Neste momento, na Record Reference só a tratar da divulgação e venda da Elide Fire. A bola é vendida ao público através do site ou pelas parcerias que Luis está a estabelecer. A empresa trabalha também em proximidade com a polícia, a proteção civil e os bombeiros. “Pode facilitar o trabalho deles. Se estiver um apartamento a arder, antes de entrarem os bombeiros podem atirar lá para dentro uma bola que lhes vai abrir uma via de entrada”, explica Luis Vieira, junto ao quartel dos Bombeiros Voluntários da Malveira, onde fez ao Dinheiro Vivo uma demonstração da utilização da bola.

A Elide Fire pode ser utilizada de várias maneiras. Pode ser atirada para as chamas ou colocada junto a possíveis focos de incêndio, como o fogão ou o quadro elétrico da casa. O representante acredita que também pode ser uma mais-valia em automóveis. “Se a bola for colocada ao pé do motor e ele sobreaquecer e incendiar-se, ela imediatamente vai explodir e apagá-lo,” explica, acrescentando que traz valor para famílias, empresas e instituições, como escolas e hospitais. É o cumprimento do objetivo inicial de Phanawatnan Kaimart, que pretendia criar uma tecnologia que fosse acessível a qualquer pessoa, ajudando por isso na prevenção de fogos confinados, evitando que se tornem em grandes tragédias. “Para além disso o pó da bola é inofensivo. Não mancha a roupa, não faz mal à saúde nem ao ambiente. É absolutamente seguro”, conclui Luis Vieira.

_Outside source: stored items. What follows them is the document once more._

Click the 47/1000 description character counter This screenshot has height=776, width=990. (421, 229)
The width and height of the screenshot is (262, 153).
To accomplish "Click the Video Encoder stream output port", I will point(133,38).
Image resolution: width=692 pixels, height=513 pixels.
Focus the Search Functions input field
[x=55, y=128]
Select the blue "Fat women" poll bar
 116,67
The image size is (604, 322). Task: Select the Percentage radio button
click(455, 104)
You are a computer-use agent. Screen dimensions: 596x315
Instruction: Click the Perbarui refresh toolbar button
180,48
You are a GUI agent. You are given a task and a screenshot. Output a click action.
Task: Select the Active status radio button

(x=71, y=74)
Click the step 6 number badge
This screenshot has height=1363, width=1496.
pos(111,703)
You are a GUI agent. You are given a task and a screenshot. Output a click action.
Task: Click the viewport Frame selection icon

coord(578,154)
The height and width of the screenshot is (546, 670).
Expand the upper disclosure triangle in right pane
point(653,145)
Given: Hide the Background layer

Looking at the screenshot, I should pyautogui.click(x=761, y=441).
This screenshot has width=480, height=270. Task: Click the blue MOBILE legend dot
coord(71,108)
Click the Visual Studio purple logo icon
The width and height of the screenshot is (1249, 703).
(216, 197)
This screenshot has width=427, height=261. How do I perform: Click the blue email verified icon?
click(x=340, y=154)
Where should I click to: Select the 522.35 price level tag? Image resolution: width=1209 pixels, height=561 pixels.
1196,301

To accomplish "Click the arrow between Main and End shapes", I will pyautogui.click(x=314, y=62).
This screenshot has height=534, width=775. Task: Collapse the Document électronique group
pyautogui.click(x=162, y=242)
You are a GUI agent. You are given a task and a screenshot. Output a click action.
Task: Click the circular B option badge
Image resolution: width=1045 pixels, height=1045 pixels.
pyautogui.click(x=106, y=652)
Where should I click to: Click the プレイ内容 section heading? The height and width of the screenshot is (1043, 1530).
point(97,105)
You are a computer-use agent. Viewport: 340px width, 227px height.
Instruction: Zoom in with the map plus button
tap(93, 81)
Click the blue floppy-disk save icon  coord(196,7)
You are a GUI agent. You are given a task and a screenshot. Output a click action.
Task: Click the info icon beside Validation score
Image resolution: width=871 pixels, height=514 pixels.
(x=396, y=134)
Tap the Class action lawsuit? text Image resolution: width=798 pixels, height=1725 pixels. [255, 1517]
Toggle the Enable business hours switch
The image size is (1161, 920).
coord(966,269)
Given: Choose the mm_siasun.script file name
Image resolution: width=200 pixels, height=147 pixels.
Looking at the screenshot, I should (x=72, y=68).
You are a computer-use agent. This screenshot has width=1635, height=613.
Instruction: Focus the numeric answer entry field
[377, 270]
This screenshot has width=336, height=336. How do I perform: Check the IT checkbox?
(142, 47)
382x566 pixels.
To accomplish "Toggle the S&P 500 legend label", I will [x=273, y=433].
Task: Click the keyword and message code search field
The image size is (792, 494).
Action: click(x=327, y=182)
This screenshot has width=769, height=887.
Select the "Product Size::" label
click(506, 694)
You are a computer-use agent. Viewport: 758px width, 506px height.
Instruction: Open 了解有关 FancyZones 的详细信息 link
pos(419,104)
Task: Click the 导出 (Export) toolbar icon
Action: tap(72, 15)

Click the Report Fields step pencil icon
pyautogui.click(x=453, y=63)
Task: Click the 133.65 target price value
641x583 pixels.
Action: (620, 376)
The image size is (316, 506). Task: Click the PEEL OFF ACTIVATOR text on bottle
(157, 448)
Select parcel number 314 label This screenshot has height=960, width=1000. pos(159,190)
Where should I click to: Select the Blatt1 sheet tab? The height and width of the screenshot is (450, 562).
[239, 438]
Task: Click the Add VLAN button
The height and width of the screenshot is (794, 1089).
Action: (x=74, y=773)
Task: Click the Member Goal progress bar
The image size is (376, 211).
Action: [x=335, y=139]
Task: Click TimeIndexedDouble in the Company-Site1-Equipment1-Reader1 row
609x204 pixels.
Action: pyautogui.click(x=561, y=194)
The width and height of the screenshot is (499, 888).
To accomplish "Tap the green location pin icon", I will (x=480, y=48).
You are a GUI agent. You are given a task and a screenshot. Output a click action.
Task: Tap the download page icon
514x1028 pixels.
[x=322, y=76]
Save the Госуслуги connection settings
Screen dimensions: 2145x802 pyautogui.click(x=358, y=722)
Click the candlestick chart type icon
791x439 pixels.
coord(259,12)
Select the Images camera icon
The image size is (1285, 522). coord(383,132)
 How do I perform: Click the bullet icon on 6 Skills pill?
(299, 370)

Para além de ser certificada pela Autoridade Nacional de Proteção Civil, a Elide Fire tem arrecadado vários galardões, como o prémio europeu de invenções Eureka de Inovação, a medalha de bronze no prémio Genius, de ouro no prémio WIPO e no prémio KIPA e uma medalha de ouro da Agência Federal de Ciência e Inovação da Rússia e do Conselho Nacional de Pesquisa da Tailândia.